Exercise: Return the stretch of the taint tracking passage below from "A controlled system performs" through "taint tracking framework.", copied word for word.

Passage to read:

● ● ● ●

A controlled system performs internal taint tracking of data items. When a data item is created, the controlled system computes a name and a taint for the data item and performs an initialization function, thus informing a tracking entity that of the name and data of the data item. The taint is propagated to further data items, while the name may change, and when a data item is exported to or imported from a further device, the controlled system informs the tracking entity of the name and taint of the exported or imported data item as well as its source and destination. A controlled system may request a propagation history from the tracking entity. As the tracking entity is shared by more than one controlled system, it is possible to perform taint tracking across controlled systems even if these do not use the same taint tracking framework.

Description

    TECHNICAL FIELD
  • The present disclosure relates generally to computer systems and in particular to data taint tracking in such systems.
  • BACKGROUND
  • This section is intended to introduce to the reader various aspects of art, which may be related to various aspects of the present disclosure that are described and/or claimed below. This discussion is believed to be helpful in providing the reader with background information to facilitate a better understanding of the various aspects of the present disclosure. Accordingly, it should be understood that these statements are to be read in this light, and not as admissions of prior art.

● ● ● ●

Recorded data:
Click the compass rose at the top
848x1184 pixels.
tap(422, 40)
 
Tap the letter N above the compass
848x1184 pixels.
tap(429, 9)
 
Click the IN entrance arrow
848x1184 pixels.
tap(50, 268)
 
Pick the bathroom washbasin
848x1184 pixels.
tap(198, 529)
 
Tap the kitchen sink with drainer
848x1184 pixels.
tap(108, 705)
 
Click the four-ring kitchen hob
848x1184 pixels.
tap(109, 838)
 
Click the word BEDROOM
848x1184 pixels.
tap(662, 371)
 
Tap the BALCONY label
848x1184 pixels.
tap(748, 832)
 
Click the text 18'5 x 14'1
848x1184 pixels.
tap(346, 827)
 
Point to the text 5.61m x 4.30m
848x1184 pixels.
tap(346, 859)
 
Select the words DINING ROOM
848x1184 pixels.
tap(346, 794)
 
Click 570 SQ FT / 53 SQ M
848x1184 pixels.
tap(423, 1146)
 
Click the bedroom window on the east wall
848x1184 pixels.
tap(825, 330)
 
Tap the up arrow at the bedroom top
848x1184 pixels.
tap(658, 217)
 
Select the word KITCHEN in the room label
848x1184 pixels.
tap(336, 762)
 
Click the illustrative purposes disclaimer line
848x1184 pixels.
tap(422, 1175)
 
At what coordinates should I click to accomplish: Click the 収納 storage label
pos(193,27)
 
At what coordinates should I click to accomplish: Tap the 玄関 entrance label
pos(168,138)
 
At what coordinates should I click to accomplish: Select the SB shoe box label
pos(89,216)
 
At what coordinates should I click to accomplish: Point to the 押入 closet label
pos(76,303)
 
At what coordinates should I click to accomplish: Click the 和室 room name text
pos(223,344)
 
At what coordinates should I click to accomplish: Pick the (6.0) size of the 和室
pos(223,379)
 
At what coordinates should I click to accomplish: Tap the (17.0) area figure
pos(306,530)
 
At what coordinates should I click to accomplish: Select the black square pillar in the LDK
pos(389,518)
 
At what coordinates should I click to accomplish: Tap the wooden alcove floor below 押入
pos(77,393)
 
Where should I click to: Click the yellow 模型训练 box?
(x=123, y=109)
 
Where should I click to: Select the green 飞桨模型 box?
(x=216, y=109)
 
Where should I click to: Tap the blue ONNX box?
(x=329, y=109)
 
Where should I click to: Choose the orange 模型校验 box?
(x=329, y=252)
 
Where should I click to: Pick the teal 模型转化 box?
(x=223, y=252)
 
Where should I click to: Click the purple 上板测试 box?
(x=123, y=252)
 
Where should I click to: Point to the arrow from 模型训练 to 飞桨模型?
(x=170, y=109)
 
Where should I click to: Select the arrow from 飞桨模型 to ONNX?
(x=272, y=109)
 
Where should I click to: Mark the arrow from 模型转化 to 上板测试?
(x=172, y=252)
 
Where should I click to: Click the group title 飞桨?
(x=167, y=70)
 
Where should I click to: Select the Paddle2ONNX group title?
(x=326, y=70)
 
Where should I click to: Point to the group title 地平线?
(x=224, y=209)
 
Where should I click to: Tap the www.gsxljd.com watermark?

● ● ● ●

Solution for this exercise:
A controlled system performs internal taint tracking of data items. When a data item is created, the controlled system computes a name and a taint for the data item and performs an initialization function, thus informing a tracking entity that of the name and data of the data item. The taint is propagated to further data items, while the name may change, and when a data item is exported to or imported from a further device, the controlled system informs the tracking entity of the name and taint of the exported or imported data item as well as its source and destination. A controlled system may request a propagation history from the tracking entity. As the tracking entity is shared by more than one controlled system, it is possible to perform taint tracking across controlled systems even if these do not use the same taint tracking framework.